[Rob Roy by Sir Walter Scott]@TWC D-Link bookRob Roy CHAPTER FIRST 4/12
He would have been a poorer man, indeed, but perhaps as happy, had he devoted to the extension of science those active energies, and acute powers of observation, for which commercial pursuits found occupation.
Yet, in the fluctuations of mercantile speculation, there is something captivating to the adventurer, even independent of the hope of gain.
He who embarks on that fickle sea, requires to possess the skill of the pilot and the fortitude of the navigator, and after all may be wrecked and lost, unless the gales of fortune breathe in his favour. This mixture of necessary attention and inevitable hazard,--the frequent and awful uncertainty whether prudence shall overcome fortune, or fortune baffle the schemes of prudence, affords full occupation for the powers, as well as for the feelings of the mind, and trade has all the fascination of gambling without its moral guilt. Early in the 18th century, when I (Heaven help me) was a youth of some twenty years old, I was summoned suddenly from Bourdeaux to attend my father on business of importance.
I shall never forget our first interview.

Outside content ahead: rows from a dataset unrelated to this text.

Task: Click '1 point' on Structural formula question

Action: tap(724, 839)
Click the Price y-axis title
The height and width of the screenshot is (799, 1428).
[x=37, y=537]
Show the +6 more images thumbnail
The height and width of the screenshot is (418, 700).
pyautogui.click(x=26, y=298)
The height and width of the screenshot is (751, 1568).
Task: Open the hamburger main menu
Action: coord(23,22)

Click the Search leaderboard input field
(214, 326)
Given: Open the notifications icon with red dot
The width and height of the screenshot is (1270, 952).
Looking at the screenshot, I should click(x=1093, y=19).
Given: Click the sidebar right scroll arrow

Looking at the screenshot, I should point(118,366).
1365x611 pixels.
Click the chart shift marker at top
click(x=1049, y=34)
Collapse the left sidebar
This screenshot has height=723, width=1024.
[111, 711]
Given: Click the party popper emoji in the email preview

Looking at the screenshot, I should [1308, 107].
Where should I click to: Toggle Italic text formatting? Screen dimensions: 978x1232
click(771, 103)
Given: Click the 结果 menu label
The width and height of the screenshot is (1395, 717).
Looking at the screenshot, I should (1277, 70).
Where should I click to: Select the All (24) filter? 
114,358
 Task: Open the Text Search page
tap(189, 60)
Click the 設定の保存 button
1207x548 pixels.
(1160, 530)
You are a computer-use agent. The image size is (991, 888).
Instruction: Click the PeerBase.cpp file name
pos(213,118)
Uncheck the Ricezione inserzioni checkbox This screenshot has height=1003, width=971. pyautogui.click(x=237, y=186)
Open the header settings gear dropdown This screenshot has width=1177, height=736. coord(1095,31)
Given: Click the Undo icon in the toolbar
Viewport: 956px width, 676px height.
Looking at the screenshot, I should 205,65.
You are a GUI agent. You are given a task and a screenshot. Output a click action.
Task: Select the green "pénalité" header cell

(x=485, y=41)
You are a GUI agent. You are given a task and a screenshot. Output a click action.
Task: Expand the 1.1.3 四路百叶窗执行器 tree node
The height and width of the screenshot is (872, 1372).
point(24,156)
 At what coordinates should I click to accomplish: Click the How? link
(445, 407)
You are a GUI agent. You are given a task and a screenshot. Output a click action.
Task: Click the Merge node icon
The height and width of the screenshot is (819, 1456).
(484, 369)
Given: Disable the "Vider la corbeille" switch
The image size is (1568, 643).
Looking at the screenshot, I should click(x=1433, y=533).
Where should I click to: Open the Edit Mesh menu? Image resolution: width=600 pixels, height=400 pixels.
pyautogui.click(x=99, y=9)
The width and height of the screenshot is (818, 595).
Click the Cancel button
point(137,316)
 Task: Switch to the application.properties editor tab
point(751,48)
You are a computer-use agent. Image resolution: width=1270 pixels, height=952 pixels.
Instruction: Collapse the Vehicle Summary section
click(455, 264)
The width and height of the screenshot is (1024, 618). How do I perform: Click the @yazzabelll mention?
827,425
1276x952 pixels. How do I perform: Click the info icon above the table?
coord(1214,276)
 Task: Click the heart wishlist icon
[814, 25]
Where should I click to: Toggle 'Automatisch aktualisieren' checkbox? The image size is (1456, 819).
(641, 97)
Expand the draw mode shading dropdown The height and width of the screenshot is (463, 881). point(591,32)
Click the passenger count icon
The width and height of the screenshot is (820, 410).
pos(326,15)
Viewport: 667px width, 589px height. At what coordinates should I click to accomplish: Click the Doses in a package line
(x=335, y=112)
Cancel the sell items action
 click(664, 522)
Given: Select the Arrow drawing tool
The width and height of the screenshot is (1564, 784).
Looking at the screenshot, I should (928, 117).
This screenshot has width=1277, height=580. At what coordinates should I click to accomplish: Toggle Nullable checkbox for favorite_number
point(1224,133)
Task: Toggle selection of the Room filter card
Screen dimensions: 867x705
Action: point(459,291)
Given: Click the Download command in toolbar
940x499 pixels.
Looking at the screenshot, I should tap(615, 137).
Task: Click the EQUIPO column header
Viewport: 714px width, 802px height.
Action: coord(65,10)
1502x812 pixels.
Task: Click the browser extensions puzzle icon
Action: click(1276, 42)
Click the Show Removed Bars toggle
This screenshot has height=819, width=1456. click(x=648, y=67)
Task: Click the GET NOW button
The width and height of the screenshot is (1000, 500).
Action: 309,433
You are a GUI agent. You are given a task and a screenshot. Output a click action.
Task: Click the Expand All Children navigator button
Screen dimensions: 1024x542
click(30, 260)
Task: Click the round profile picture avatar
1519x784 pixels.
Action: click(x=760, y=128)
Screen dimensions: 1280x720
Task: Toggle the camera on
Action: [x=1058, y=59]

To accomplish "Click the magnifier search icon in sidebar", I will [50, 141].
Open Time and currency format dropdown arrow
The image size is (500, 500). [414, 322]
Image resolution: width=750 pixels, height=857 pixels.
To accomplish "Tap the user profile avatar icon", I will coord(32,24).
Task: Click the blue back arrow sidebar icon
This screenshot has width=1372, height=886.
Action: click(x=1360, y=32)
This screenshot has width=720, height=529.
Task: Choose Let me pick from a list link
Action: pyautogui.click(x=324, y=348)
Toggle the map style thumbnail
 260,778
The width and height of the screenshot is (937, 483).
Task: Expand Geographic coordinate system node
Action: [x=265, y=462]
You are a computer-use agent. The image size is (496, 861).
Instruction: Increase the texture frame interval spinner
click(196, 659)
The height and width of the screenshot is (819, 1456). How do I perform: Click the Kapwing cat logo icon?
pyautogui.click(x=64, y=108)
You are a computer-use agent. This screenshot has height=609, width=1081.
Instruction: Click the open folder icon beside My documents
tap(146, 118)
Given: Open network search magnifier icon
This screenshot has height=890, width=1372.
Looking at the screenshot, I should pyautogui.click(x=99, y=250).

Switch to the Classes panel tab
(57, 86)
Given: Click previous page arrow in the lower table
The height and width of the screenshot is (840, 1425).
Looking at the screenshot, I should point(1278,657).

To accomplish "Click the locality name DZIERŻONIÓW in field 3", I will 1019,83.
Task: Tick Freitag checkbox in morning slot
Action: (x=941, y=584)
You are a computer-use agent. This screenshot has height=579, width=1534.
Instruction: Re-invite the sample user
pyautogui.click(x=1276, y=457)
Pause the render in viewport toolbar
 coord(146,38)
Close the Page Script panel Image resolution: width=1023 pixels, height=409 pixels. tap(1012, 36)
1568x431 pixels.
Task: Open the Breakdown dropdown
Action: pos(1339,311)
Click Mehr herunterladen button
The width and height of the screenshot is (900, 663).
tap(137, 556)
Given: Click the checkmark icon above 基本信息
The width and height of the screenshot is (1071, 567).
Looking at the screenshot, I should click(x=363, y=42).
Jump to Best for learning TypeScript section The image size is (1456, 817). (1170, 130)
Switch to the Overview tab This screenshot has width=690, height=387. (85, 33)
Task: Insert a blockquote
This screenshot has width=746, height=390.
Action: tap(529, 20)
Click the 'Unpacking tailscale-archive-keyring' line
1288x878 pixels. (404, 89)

You recollect the brief, abrupt, and somewhat stern mode in which he was wont to communicate his pleasure to those around him. Methinks I see him even now in my mind's eye;--the firm and upright figure,--the step, quick and determined,--the eye, which shot so keen and so penetrating a glance,--the features, on which care had already planted wrinkles,--and hear his language, in which he never wasted word in vain, expressed in a voice which had sometimes an occasional harshness, far from the intention of the speaker. When I dismounted from my post-horse, I hastened to my father's apartment.